## HOW TO COMPLETE THIS TASK
Locate every line in the records below that holds the word "agent" and return each one.

## Dataset records

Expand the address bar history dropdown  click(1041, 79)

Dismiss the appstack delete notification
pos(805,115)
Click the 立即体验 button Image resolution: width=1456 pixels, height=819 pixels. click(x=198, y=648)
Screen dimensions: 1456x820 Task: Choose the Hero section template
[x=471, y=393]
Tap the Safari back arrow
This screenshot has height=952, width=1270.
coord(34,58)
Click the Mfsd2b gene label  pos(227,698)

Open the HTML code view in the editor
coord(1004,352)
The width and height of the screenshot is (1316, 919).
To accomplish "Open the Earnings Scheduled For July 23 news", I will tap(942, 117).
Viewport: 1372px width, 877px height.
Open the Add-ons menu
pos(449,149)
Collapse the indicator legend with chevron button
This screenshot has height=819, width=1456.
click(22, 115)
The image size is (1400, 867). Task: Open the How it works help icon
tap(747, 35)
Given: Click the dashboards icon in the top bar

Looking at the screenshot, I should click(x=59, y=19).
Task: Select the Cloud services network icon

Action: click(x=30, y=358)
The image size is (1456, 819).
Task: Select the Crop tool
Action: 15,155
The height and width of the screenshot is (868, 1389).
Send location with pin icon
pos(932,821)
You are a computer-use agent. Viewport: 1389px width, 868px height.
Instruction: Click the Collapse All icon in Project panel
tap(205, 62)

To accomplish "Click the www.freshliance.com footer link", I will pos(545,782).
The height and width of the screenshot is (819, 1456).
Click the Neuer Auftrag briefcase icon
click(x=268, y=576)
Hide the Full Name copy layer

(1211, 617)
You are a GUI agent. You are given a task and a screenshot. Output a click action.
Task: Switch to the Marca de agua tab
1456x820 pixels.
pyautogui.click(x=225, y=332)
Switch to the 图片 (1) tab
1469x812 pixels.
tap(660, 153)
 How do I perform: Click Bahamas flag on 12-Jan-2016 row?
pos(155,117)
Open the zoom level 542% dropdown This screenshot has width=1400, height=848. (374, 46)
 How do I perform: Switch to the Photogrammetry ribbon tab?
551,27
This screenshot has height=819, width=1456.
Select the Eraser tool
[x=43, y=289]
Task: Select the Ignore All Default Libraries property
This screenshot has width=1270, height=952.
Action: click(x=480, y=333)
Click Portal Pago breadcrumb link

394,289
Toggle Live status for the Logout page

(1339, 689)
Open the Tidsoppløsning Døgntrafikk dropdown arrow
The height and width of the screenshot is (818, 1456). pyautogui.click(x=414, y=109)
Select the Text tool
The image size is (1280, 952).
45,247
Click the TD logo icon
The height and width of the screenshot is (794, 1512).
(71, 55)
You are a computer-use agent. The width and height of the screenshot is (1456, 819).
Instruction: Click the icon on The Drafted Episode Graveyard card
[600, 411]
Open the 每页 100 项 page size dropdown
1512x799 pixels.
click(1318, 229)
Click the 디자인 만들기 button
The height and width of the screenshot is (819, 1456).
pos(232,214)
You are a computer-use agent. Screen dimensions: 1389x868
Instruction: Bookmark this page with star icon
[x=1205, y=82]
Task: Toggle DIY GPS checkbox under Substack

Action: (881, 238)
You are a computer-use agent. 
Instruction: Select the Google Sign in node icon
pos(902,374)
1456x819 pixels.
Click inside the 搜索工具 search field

## TASK ANSWER
You are a computer-use agent. Viewport: 1389px width, 868px height.
You are a GUI agent. You are given a task and a screenshot. Output a click action.
You are a computer-use agent. The width and height of the screenshot is (1456, 819).
You are a computer-use agent. Screen dimensions: 1389x868
You are a computer-use agent. 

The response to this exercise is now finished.